A severe worldwide shortage of credit has resulted after speculation in U.S. real estate loan securities lost creditworthiness and possibly billions of dollars in value when housing prices deflated.

The archbishop said that his delegation endorses the views of economists and analysts who attribute the crisis to a lack of an effective regulatory system, a disregard for regulatory and supervisory structures, and a disregard for the rules of accountability and transparency.

However, Archbishop Migliore insisted that the causes of the crisis also involve immoral conduct, such as profiteering and unscrupulous pursuit of gain. He called for not only effective regulation, but “a high standard of ethical conduct on the part of financial leaders themselves.”

“Our reaction should not be limited to deploring the crisis and offering formal expressions of sympathy to the poorer countries and social strata which have been affected. We need to come up with the ways and means to avoid similar crises in the future,” he insisted.

The archbishop claimed that governments and institutions were lax in following regulations at high levels. He also reported that international financial institutions had implemented oversight in poorer countries, but did not do so in developed countries.

“Now that the latter have collapsed, the former also have to bear the consequences,” he continued.

“Government is the exercise of the virtue of prudence in the enactment of legislative and executive measures capable of directing social activity towards the common good,” Archbishop Migliore said, arguing that the principle of subsidiarity requires that governments and international agencies ensure solidarity “on the national and global levels and between generations.”

The apostolic nuncio also directed some comments towards the financial sector.

While granting that lending is “a necessary social activity,” the archbishop said financial institutions and agents are responsible for ensuring that lending “fulfills its proper function in society” by connecting savings to production. Lending should be “a part of the product chain of goods and services, and not an independent activity.”

Work instructions »
- A) In the excerpt on Archbishop Migliore's remarks about the financial crisis, what does he say lending should be part of, rather than an independent activity?
- B) Continue the excerpt on Archbishop Migliore's remarks about the financial crisis, starting after its final sentence.

Record excerpts »
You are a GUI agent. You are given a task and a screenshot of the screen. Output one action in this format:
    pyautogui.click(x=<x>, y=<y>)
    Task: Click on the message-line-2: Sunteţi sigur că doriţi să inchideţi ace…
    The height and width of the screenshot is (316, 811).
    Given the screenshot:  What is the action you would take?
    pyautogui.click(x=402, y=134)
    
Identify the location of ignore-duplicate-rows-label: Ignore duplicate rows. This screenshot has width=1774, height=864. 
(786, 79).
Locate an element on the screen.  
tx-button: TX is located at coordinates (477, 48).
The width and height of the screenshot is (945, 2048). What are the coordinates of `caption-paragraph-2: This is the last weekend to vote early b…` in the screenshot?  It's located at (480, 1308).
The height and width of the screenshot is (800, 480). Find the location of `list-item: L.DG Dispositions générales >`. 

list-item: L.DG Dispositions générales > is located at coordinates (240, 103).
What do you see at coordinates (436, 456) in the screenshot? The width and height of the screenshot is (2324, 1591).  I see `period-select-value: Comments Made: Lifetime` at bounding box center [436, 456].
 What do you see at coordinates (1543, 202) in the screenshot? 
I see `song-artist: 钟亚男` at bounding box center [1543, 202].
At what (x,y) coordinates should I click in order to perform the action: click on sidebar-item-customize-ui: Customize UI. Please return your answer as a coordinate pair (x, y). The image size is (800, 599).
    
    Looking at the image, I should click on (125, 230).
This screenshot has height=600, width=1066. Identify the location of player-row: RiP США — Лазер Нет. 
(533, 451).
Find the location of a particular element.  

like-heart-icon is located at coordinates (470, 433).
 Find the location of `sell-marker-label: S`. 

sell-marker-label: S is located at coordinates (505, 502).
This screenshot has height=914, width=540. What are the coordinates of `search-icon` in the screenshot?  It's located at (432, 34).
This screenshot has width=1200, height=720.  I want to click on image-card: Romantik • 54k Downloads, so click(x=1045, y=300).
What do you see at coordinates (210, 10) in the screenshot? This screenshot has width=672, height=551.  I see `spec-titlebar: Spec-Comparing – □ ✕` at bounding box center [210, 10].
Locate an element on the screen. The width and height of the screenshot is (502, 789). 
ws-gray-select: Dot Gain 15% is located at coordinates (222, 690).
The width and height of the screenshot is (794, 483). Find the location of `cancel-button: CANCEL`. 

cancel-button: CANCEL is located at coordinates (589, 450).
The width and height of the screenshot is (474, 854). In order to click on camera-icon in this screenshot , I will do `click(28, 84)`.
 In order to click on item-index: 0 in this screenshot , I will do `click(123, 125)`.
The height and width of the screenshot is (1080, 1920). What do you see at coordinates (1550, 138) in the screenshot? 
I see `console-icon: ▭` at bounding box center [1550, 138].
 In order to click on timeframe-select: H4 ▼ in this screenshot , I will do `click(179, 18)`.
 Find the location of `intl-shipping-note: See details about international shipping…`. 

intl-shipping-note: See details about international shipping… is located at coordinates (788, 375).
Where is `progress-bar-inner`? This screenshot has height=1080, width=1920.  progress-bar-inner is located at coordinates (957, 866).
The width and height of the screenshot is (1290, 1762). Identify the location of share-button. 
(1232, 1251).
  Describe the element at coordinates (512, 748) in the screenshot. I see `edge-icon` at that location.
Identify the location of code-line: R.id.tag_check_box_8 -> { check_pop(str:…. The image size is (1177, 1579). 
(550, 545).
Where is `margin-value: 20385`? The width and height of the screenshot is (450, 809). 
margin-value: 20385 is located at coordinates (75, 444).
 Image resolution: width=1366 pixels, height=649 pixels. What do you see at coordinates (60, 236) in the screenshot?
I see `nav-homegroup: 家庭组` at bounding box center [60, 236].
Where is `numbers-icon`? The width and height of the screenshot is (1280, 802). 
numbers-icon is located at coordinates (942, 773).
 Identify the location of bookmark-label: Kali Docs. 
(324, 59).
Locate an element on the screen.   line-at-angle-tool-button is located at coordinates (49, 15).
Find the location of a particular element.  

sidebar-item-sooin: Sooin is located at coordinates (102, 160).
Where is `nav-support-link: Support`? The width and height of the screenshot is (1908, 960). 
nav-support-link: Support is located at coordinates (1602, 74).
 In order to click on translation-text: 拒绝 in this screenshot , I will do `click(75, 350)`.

Outputs in order »
- A) Lending should be part of the product chain of goods and services.

- B)
“If lending is seen merely in terms of trading off financial resources without regard for their reasonable use, it fails to be a service to society.  When attempts are made to conceal the real risk that loans will not be repaid, savers are cheated and lenders become actual accomplices in theft,” Archbishop Migliore insisted.

The prelate then reminded his listeners of those at the edges of the financial system such as retired persons, small family businesses, cottage industries and countless employees for whom savings are an “essential means of support.”

Noting that the crisis also found encouragement in “the general public and its choice of values and lifestyles” he commented that a lifestyle or economic model “solely based on increased and uncontrolled consumption and not on savings and the creation of productive capital” is “economically unsustainable,” as well as environmentally unsustainable.

Further, such lifestyles or models are unsustainable for human dignity itself because “the irresponsible consumer renounces his own dignity as a rational creature and also offends the dignity of others.”

Calling for “credibility” and “authenticity” to be restored to lending, the archbishop said there is a need to “invest in people.”

He further suggested that aid to the poorest populations be a part of post-bailout expenditures, endorsing the “positive experience” of microcredit. Adding that grants for health, education, housing, and other basic services should be provided, he explained they are the “most profitable investments” because “they alone ensure the harmonious functioning of society as a whole.”